** Supplied text **
━━━━━━━━

NLRB Violates the NLRA? Really??
It is so very amusing when a regulatory agency that has dedicated itself (at least recently) to punishing and attacking businesses for normal and accepted business practices, fails to follow its own rules and then bitches about the penalty.
So, the Federal Labor Relations Authority (the body that has authority over public employers and unions) has ruled that the NLRB engaged in an unfair labor practice when it refused to continue bargaining with the Board employees’ union in regard to the Board’s move to another location within Washington, D.C. (Now, why bargaining should be required when a business sees it necessary to relocate operations within the same city, is quite beyond me, but there it is.)
Apparently, after bargaining for two days, the NLRB declined to continue bargaining into the next week, while at the same time, the union declined to stay through the night to further narrow down the issues. Then, the Board refused to engage in mediation initiated by the union; refused to furnish relevant information to the union and delayed the start of bargaining until many important decisions regarding the new headquarters had already been made. Seriously. Had this been just another business caught in the crosshairs of the NLRB, it would most likely had faced serious monetary penalties, rather than just the normal public-shaming requirement of having to post a notice that it violated the law. As stated by the Labor Relations Authority, the posting "will emphasize to employees that the agency that enforces labor laws in the private sector must itself comply with labor laws in the public sector."
What’s required for the goose is not required for the gander? Hmmmm??
And then we have the DOL, who apparently can’t seem to get its timetable straight – at least in terms of the new overtime regulations.

━━━━━━━━

** Provided information **
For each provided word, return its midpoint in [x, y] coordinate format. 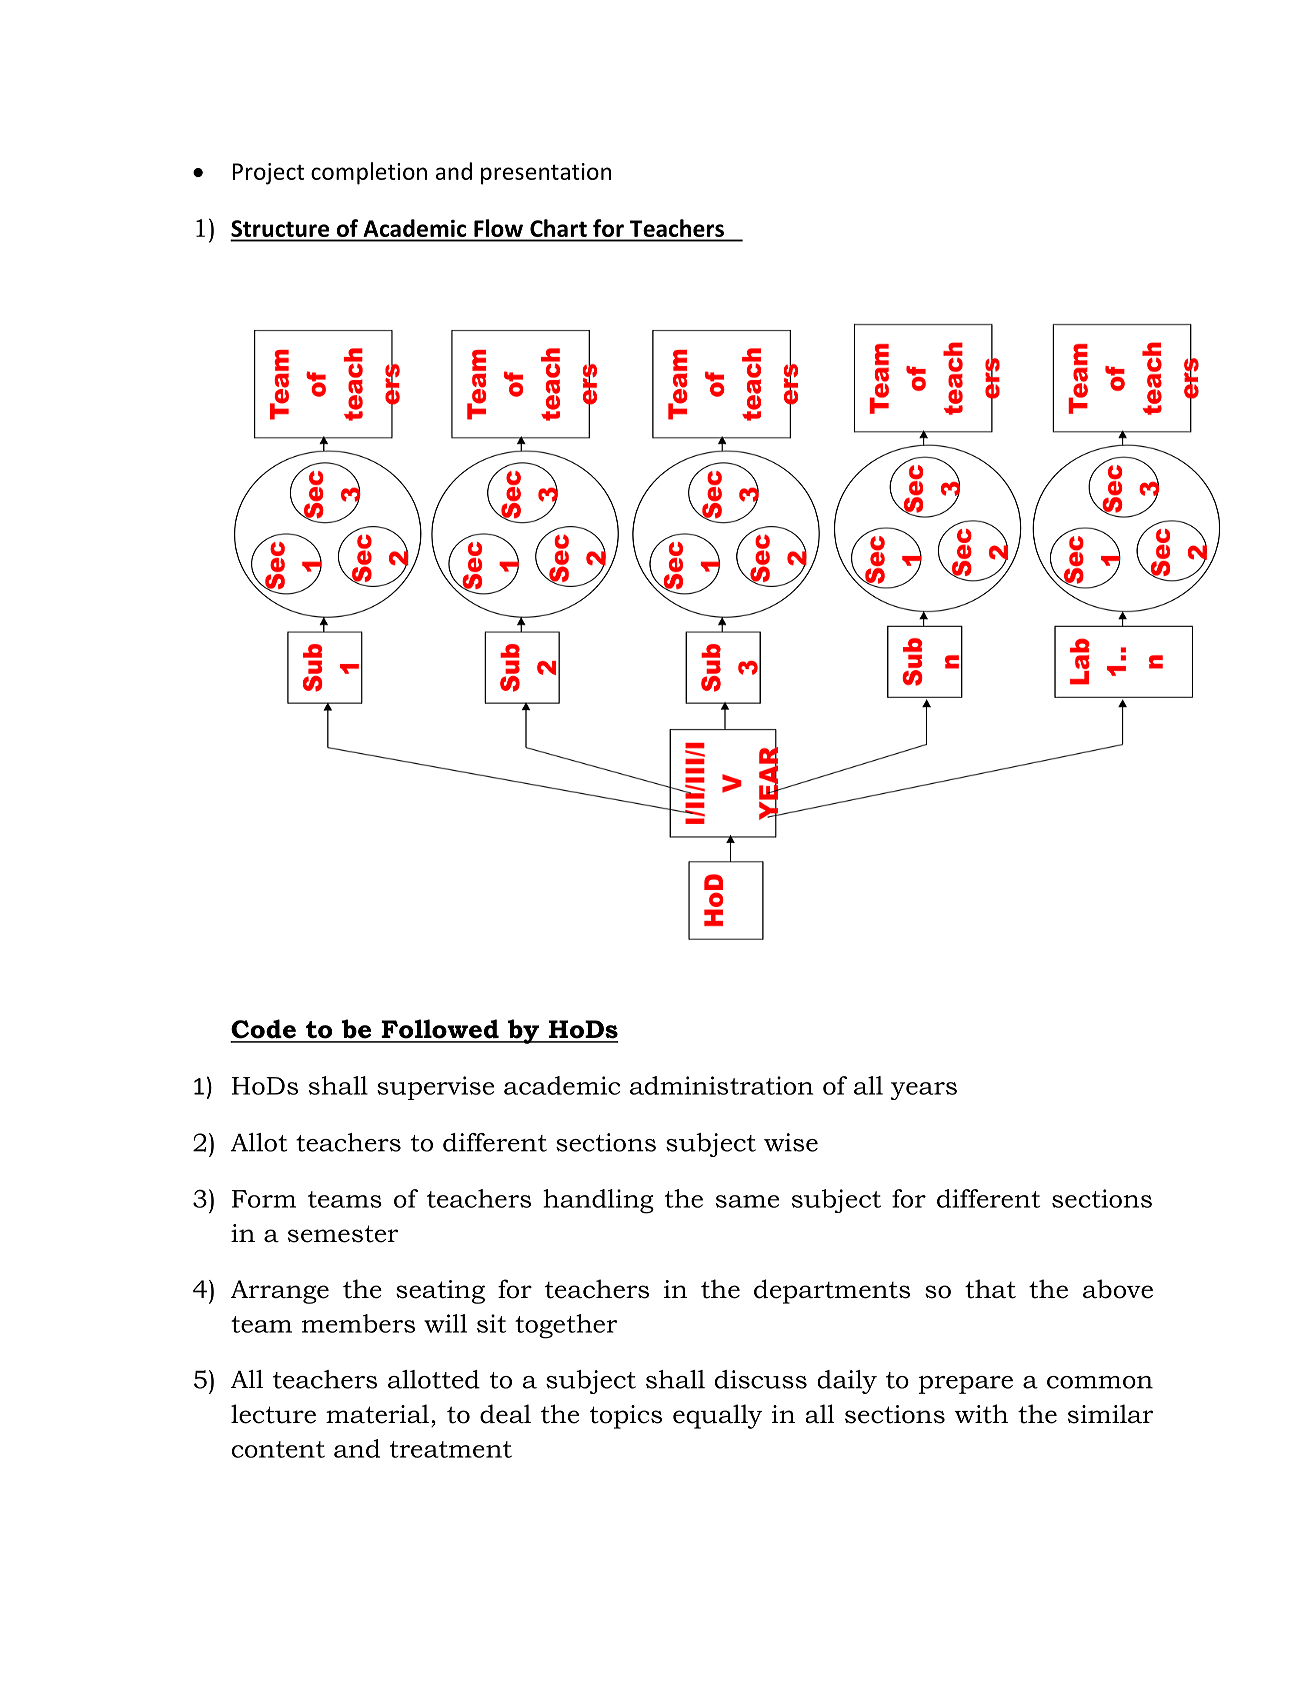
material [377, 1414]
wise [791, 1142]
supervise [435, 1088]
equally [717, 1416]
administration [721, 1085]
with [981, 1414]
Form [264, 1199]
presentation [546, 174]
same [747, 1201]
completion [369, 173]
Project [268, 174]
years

━━━━━━━━

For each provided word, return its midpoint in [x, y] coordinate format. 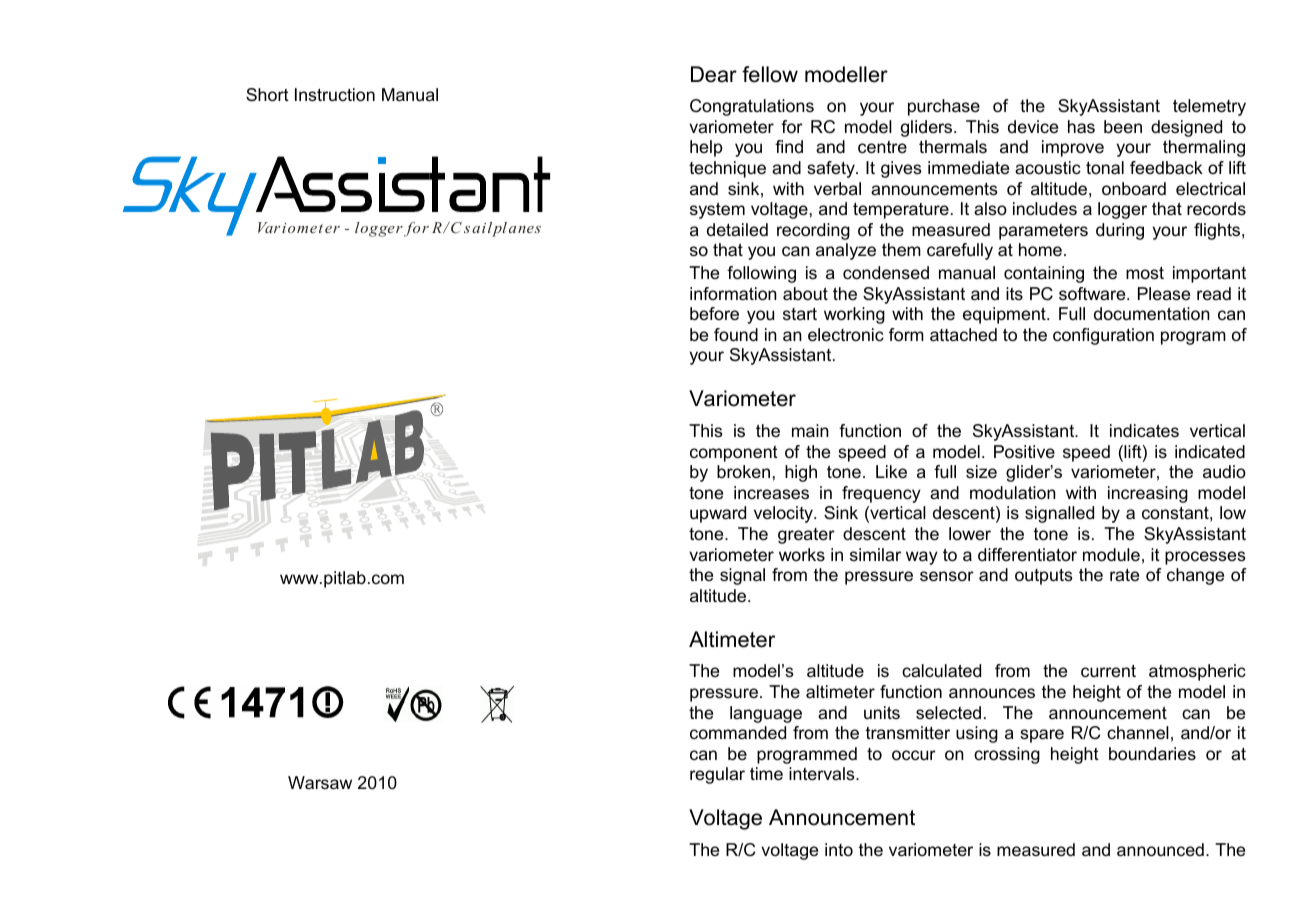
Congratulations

━━━━━━━━

** Required actions **
(1) From the post about the NLRB, list each thing the Board is said to have declined, refused, or delayed during bargaining with its employees' union over the move.
(2) Continue the post about the NLRB and the DOL, starting after its final sentence on the new overtime regulations.
The rows have nothing to do with the post about the NLRB.

** Answers for this exercise **
(1)
- Declined to continue bargaining into the next week
- Refused to engage in mediation initiated by the union
- Refused to furnish relevant information to the union
- Delayed the start of bargaining until many important decisions regarding the new headquarters had already been made

(2)
In review, last fall the DOL’s Solicitor of Labor M. Patricia Smith said that the finalized changes to the FLSA’s overtime eligibility rules likely won’t be issued until late 2016. Shortly after that, the DOL released its fall 2015 regulatory agenda, which said the agency was targeting a July 2016 release date for the final rule. Then DOL Secretary Thomas Perez told Bloomberg BNA in an interview that the agency is "confident we’ll get a final rule out by spring 2016." Got it so far?
Not long after that statement went public, the Congressional Research Service, a branch of the Library of Congress, released a report that suggested the DOL had until approximately May 16 to release the rule to avoid giving the next Congress and president the power to overturn the rule. (The report referenced a mechanism created by the Congressional Review Act that gives Congress 60 legislative session days to pass a joint resolution that would invalidate any major rule. If the rule is submitted to Congress with fewer than 60 session days remaining on the legislative calendar, then the next Congress will have a similar 60-day period to consider the rule.)
Then, Smith, while speaking at another meeting of the American Bar Association, said the rule would be published in July 2016. Smith also stated that the rule will become effective 60 days after it’s published. About a week later, she backtracked some and said that the final rule could be published in or before July. She also said the rule will take effect at least 60 days after it’s published.
On Monday, March 14th, the DOL sent the final rule to the Office of Management and Budget (OMB). That is the final step in the process before it gets published in the Federal Register. The OMB’s average review period runs four to six weeks, which would put the effective date sometime this Spring. Conventional wisdom again suggests the timing is political in nature, hoping to avoid the Congressional Review Act and the possibility the rule would be nullified.
Thanks to HR Morning for the above info.
Let’s move on to the EEOC, shall we? If your business is required to file the annual EEO-1 (or other related versions) Form, your life is about to get even more complicated. Next year’s form will include the requirement for a massive amount of additional data. You can get the details from this National Law Review article. The EEOC has said that this data will help to identify and remove pay discrimination practices.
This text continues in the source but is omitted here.